Tricherie antipollution : selon Greenpeace, des "astuces comptables" masquent la faible diminution des émissions réelles de CO2

Des "astuces de comptabilité en termes de CO2" permettent aux constructeurs automobiles allemands Volkswagen, Daimler et BMW de masquer le fait que les émissions moyennes réelles de leurs nouveaux véhicules n'ont pas tant diminué, déplore Greenpeace après une analyse réalisée par sa branche allemande.

Selon cette analyse, "Le conte du progrès climatique", citée dans un communiqué diffusé vendredi, il ressort qu'en définitive la diminution des émissions moyennes réelles de CO2 par les nouveaux modèles de voitures Volkswagen, Daimler et BMW a été négligeable au cours de 14 dernière années. Greenpeace Allemagne a calculé que celles-ci n'ont diminué d'à peine 9% pour Daimler, 15% pour Volkswagen, et 18% pour BMW.

L'étude a calculé par exemple que pour Volkswagen, pourtant déjà concerné par le scandale des moteurs diesel truqués, 45 millions de tonnes d'émissions de CO2 supplémentaires ont été émises pour environ 3 millions de voitures VW vendues dans l'Union européenne en 2020.

"Les trois plus grands constructeurs automobiles allemands usent d'astuces de comptabilité pour dissimuler leur impact climatique. Sur papier, VW, Daimler et BMW prétendent protéger le climat, alors qu'en réalité leurs voitures sont presque aussi polluantes aujourd'hui qu'il y a 14 ans", déclare Elodie Mertz, experte Mobilité chez Greenpeace.

L'ONG de défense de l'environnement remet en cause à cet effet au moins cinq lacunes dans les normes européennes en matière de CO2 pour les voitures. Parmi celles-ci, Greenpeace cite le "facteur poids" qui favorise les constructeurs de voitures lourdes, les "super-crédits" qui offrent une pondération plus forte pour les véhicules électriques, des "éco-innovations" au rôle pourtant limité et surtout des chiffres de consommation de carburant irréalistes.

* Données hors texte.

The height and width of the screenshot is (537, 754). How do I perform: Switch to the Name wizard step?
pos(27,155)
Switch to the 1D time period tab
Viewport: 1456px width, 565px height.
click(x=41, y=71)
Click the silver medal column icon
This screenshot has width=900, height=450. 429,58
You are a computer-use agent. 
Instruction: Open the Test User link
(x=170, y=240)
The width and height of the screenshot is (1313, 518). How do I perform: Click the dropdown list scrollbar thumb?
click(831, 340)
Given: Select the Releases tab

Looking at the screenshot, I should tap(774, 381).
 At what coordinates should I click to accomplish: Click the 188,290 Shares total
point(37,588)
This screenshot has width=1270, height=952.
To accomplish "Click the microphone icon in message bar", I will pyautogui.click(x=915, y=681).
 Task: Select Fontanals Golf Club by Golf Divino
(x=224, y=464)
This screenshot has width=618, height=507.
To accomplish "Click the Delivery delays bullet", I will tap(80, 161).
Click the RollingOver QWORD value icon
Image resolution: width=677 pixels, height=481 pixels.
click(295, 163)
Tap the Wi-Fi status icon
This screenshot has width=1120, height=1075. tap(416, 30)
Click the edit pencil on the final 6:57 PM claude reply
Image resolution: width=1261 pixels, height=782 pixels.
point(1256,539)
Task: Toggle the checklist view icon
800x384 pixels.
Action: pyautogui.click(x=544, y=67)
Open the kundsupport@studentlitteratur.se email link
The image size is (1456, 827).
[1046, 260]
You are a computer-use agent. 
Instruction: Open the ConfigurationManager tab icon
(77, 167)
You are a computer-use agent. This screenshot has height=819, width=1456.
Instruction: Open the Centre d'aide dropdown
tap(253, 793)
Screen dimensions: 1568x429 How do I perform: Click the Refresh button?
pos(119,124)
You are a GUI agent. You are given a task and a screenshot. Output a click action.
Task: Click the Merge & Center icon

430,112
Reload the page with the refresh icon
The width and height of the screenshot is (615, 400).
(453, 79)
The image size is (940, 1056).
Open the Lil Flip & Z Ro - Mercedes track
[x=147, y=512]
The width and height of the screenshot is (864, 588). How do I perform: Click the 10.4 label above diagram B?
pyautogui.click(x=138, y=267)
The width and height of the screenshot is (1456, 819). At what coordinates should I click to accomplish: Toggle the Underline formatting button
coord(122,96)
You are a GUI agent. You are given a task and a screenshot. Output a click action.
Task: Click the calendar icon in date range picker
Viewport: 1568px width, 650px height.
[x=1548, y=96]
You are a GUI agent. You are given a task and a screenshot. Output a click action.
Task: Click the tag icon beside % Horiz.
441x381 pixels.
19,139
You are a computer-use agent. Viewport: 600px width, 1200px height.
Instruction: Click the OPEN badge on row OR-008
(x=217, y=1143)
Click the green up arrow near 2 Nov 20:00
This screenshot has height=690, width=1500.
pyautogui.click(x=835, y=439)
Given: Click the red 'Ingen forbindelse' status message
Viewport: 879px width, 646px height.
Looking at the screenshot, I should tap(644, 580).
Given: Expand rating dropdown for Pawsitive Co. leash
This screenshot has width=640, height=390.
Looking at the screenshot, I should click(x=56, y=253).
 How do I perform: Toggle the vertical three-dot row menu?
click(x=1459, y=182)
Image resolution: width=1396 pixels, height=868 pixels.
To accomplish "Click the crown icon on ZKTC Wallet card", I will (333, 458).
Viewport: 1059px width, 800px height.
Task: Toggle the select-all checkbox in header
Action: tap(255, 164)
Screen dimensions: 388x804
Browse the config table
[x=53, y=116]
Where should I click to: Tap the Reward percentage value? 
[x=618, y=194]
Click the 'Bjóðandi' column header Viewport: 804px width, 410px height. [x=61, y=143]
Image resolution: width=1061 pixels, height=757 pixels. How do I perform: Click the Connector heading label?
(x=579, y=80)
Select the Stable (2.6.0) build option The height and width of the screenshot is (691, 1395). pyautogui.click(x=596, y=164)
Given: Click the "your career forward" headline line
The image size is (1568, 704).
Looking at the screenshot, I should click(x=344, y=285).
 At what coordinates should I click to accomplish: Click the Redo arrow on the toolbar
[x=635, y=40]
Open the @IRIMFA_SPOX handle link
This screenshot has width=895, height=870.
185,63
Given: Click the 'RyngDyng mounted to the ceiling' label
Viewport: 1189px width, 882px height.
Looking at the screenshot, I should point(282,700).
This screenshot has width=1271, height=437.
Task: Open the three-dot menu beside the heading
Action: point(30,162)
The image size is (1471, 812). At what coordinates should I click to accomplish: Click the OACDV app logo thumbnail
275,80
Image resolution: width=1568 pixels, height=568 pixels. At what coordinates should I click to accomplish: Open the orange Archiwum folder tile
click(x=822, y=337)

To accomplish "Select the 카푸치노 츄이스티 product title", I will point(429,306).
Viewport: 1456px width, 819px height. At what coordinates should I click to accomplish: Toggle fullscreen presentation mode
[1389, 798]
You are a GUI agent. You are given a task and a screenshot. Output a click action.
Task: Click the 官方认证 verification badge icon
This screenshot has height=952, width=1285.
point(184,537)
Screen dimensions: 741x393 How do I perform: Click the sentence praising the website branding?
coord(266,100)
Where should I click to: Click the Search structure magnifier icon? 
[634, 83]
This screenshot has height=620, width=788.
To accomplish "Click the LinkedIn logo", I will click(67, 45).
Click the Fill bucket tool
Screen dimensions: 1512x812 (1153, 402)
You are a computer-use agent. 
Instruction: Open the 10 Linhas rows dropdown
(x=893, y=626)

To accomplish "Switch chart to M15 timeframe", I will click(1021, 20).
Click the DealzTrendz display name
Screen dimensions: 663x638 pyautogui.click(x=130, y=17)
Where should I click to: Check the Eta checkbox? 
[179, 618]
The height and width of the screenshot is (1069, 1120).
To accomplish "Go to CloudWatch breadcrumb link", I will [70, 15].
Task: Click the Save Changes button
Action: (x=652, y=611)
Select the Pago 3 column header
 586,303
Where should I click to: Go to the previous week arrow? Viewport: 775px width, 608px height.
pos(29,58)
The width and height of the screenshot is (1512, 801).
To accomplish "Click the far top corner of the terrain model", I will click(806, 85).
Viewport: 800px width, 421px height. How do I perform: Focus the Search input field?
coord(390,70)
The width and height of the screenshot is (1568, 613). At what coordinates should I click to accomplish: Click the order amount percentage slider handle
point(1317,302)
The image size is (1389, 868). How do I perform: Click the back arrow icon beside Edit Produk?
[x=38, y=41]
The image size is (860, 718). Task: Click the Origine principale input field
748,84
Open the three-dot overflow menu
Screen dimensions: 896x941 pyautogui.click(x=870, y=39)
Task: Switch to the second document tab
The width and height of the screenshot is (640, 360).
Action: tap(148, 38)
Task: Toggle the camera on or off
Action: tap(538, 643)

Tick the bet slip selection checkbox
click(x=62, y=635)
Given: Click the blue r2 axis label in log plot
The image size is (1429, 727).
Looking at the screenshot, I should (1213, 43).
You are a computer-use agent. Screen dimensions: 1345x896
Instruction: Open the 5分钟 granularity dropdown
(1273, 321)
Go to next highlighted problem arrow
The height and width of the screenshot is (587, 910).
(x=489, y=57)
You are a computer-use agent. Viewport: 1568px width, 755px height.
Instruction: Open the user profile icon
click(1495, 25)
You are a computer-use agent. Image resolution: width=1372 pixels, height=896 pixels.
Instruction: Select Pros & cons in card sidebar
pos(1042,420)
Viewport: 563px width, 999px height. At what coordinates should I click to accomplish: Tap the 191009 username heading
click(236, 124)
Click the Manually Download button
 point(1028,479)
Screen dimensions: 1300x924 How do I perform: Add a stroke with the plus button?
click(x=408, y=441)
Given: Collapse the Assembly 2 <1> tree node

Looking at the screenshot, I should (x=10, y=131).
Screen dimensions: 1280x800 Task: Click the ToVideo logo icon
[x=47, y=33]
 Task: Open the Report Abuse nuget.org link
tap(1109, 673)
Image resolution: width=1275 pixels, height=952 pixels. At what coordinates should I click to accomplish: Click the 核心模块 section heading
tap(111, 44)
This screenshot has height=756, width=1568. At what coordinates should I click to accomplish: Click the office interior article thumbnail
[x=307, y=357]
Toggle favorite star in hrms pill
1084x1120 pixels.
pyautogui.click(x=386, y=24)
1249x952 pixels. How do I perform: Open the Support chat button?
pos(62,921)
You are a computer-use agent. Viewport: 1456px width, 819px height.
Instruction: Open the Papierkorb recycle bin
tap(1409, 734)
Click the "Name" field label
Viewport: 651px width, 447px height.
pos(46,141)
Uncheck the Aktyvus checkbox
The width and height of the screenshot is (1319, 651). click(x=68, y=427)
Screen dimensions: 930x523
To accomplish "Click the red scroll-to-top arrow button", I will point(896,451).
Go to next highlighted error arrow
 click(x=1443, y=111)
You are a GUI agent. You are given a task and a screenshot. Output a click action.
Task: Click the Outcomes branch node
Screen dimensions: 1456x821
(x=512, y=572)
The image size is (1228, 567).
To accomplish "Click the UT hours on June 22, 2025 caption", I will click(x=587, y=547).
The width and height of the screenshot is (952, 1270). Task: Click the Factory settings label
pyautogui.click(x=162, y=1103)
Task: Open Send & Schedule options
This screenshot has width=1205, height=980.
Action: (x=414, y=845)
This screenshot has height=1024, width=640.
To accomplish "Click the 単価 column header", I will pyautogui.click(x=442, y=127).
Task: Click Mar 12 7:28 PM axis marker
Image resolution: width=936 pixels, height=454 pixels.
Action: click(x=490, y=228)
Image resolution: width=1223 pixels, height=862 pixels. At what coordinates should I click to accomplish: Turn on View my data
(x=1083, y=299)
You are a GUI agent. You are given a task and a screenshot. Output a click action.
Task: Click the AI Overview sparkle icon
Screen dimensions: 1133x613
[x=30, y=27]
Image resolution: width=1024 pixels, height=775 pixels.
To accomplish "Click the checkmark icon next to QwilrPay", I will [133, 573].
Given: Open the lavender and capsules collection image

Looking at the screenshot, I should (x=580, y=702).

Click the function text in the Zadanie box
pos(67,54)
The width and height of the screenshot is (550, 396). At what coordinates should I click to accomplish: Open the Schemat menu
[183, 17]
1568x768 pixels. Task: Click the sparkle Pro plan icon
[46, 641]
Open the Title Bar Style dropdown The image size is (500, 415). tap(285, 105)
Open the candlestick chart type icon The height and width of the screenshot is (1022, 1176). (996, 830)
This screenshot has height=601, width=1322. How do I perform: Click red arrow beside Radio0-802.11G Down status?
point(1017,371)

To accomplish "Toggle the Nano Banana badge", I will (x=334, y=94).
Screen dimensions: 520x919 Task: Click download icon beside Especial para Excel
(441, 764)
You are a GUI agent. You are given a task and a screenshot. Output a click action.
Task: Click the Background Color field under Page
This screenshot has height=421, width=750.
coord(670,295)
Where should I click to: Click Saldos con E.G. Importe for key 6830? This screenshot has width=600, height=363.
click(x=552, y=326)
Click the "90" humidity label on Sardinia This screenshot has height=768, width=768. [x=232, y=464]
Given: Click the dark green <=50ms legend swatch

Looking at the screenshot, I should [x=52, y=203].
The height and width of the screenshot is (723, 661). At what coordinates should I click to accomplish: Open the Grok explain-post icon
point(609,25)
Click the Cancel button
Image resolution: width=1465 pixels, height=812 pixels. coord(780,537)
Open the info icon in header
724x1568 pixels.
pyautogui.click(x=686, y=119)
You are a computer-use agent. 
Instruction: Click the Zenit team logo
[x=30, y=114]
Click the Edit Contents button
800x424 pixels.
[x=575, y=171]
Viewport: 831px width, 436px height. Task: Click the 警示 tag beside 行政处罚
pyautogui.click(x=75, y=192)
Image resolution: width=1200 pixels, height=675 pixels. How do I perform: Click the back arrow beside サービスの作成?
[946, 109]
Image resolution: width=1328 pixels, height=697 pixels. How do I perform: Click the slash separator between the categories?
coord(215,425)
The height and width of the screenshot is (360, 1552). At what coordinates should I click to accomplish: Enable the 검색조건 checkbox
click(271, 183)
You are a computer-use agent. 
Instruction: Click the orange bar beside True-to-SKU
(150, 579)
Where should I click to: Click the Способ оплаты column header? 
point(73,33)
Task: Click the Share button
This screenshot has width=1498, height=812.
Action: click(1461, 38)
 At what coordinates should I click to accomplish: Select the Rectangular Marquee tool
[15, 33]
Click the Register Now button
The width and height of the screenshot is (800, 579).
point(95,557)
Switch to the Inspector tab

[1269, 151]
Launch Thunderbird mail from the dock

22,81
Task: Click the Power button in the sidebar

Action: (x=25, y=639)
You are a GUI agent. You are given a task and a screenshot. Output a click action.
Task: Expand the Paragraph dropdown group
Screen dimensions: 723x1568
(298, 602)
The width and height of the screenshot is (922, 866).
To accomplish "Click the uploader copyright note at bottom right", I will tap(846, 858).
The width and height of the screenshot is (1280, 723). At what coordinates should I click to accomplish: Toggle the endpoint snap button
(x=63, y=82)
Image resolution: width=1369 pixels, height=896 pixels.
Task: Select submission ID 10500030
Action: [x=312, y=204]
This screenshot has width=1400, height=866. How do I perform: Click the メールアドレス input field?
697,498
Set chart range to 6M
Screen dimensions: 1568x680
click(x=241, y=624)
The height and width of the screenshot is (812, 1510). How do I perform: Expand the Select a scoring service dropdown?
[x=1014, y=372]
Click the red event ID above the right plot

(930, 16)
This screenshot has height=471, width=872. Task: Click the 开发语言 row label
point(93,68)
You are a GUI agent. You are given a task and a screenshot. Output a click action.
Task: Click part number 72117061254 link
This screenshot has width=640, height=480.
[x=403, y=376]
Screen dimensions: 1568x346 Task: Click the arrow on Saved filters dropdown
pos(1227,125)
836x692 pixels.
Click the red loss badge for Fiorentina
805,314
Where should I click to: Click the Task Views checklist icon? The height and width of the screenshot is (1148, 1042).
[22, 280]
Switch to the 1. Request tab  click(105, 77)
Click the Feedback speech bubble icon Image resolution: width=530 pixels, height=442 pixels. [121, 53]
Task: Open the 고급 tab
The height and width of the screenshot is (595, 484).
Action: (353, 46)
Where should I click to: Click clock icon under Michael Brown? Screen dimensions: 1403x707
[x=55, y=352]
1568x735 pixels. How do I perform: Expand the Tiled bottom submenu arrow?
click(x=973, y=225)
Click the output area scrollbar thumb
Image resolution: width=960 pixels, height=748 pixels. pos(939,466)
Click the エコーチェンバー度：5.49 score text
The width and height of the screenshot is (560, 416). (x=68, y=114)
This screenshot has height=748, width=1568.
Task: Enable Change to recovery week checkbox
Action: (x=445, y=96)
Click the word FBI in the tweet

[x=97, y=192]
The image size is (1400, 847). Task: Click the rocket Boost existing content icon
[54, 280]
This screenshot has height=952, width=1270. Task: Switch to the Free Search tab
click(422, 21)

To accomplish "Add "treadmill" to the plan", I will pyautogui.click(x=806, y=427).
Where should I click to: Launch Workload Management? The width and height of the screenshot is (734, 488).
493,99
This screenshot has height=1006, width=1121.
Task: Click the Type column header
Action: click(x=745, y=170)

"La revendication de 95 grammes (de CO2/km autorisé, NDLR) s'avère être une valeur purement fictive. Elle n'a rien à voir avec les émissions réelles de CO2 des des voitures neuves. (...) En profitant des lacunes dans la législation sur le CO2 et dans les règles de mesure au banc d'essai, la plupart des constructeurs ont réussi à atteindre les objectifs européens sans réduire de manière significative la consommation réelle de carburant de leurs voitures à des niveaux inférieurs à ceux des années 2000. Ce n'est pas une 'ingénierie ingénieuse' qui a rendu cette cette réduction magique du CO2, mais un lobbying acharné", rend compte l'analyse.

Le lobby automobile allemand en particulier a "systématiquement affaibli les normes européennes de CO2 au fil des ans", déplore l'ONG.

Greenpeace appelle une nouvelle fois à l'évidence de "passer le plus rapidement possible à des véhicules qui ne consomment pas d'énergie fossile". Une date butoir pour la vente de voitures et camionnettes à moteur à combustion devrait être établie à l'horizon 2028 au plus tard, préconise Greenpeace.

Les normes européennes d'émissions de CO2 doivent être révisées d'ici le mois de juin par la Commission européenne qui devrait formuler un calendrier pour l'interdiction de ce type de véhicules dans l'UE.